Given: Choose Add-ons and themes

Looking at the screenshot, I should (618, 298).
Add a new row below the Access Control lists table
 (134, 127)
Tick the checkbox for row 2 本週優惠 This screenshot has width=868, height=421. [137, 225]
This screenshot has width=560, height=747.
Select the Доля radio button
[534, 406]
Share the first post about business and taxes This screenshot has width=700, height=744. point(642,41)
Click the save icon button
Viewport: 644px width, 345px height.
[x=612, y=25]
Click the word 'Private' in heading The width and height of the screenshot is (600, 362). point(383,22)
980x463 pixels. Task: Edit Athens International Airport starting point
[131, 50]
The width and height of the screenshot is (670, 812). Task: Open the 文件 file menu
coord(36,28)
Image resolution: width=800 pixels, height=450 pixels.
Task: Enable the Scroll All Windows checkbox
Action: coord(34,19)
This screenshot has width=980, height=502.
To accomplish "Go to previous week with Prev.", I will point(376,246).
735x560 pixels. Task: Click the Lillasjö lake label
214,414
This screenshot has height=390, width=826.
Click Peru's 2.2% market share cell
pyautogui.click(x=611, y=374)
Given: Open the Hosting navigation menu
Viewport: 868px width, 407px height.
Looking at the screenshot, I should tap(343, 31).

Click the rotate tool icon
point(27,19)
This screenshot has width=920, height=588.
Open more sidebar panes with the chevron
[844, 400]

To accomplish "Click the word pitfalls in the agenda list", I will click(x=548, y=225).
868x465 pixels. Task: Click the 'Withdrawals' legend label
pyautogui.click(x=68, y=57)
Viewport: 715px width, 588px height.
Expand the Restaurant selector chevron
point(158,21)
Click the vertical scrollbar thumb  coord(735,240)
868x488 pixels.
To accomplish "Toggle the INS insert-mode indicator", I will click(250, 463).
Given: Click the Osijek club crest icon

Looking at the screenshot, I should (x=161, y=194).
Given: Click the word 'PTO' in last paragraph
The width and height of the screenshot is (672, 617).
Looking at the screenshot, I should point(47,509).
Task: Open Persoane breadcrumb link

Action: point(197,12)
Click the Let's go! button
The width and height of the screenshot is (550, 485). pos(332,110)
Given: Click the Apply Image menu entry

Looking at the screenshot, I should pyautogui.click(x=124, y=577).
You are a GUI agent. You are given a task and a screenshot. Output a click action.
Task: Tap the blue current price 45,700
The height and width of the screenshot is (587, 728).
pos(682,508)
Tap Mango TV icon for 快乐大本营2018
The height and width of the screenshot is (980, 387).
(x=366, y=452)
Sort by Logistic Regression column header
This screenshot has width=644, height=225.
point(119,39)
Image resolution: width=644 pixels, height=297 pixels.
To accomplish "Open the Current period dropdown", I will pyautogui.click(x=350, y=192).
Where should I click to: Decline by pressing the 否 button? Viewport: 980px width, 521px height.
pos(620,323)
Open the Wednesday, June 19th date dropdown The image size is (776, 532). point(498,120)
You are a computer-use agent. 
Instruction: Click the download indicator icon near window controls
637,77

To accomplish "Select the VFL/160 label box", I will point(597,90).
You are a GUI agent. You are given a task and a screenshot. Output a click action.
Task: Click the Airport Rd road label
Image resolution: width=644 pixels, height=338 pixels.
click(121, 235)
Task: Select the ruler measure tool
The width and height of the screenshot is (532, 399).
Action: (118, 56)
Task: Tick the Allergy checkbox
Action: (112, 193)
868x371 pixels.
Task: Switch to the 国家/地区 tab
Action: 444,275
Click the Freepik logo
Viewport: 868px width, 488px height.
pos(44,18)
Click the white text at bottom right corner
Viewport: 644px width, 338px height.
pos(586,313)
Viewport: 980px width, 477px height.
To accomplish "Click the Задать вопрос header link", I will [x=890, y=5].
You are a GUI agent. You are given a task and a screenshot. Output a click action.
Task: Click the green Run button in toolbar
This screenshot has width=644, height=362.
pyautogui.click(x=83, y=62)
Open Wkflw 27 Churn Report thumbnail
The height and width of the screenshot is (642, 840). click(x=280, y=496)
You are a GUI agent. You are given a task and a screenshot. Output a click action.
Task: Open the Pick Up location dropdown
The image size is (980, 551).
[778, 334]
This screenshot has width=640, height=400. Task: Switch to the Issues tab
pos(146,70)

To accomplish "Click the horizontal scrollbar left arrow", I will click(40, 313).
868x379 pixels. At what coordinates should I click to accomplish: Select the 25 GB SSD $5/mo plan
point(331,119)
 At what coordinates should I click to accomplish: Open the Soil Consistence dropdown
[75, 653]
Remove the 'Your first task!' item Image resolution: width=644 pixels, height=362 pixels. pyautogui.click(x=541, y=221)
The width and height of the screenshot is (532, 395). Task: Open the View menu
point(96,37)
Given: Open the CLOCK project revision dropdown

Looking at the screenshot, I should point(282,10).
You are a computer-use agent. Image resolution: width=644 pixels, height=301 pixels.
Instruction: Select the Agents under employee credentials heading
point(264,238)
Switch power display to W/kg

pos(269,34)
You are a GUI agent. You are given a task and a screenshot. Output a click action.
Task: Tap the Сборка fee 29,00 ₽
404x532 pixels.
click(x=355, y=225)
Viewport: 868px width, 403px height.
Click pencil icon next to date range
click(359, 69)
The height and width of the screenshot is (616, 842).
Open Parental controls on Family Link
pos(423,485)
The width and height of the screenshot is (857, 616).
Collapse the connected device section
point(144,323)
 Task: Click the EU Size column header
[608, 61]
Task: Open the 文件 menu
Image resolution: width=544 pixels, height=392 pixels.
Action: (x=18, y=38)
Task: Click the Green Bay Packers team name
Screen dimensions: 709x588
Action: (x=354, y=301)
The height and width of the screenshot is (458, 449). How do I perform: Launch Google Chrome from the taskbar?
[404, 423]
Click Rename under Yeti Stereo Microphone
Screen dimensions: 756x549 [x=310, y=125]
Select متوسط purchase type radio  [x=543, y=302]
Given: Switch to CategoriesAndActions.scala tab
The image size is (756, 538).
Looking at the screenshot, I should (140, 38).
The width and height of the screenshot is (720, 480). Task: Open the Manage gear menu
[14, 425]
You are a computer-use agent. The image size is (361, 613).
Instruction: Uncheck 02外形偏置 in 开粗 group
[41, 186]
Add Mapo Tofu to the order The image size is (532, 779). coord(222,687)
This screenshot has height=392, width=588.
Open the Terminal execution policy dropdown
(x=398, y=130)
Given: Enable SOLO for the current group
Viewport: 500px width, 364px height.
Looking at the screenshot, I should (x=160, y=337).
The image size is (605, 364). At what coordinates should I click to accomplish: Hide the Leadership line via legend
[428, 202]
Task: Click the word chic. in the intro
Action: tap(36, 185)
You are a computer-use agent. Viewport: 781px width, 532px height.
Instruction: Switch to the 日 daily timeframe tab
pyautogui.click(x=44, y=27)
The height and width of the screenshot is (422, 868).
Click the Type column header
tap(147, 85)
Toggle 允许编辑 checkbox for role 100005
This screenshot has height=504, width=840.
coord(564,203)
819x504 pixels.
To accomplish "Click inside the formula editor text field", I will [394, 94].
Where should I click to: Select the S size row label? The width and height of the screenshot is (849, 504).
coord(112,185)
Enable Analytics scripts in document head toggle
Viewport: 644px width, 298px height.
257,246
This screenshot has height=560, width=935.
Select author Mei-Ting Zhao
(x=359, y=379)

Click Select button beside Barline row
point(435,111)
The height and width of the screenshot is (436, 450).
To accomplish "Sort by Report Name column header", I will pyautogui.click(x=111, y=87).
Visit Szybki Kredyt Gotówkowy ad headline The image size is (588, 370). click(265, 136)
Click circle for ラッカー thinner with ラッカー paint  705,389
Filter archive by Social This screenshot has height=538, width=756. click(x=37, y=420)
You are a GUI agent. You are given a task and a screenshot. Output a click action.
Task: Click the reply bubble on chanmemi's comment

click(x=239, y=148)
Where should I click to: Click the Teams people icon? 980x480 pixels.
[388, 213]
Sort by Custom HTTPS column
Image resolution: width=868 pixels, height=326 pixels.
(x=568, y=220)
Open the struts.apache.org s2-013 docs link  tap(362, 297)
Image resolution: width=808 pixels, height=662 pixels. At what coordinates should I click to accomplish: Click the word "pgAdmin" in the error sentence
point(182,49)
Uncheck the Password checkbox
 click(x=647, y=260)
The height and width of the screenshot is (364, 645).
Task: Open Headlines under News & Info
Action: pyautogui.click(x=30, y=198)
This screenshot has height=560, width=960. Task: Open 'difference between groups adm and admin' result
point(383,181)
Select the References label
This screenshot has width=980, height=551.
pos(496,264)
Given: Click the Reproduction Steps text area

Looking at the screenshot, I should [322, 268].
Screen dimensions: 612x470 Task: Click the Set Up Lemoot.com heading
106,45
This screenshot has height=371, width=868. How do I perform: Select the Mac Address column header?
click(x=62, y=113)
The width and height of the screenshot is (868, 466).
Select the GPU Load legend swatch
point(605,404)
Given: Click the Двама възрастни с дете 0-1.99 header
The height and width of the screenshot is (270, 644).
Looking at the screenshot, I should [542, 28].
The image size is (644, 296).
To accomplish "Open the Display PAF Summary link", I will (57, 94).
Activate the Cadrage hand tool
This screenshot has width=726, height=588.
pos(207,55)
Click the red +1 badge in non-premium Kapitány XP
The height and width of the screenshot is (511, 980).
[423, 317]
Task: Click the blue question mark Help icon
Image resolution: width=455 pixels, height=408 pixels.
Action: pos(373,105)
= = = =
Look for the string "blue" in the records, and copy every line where it is found.

** TASK OUTPUT **
Task: Tap the blue current price 45,700
Task: Click the blue question mark Help icon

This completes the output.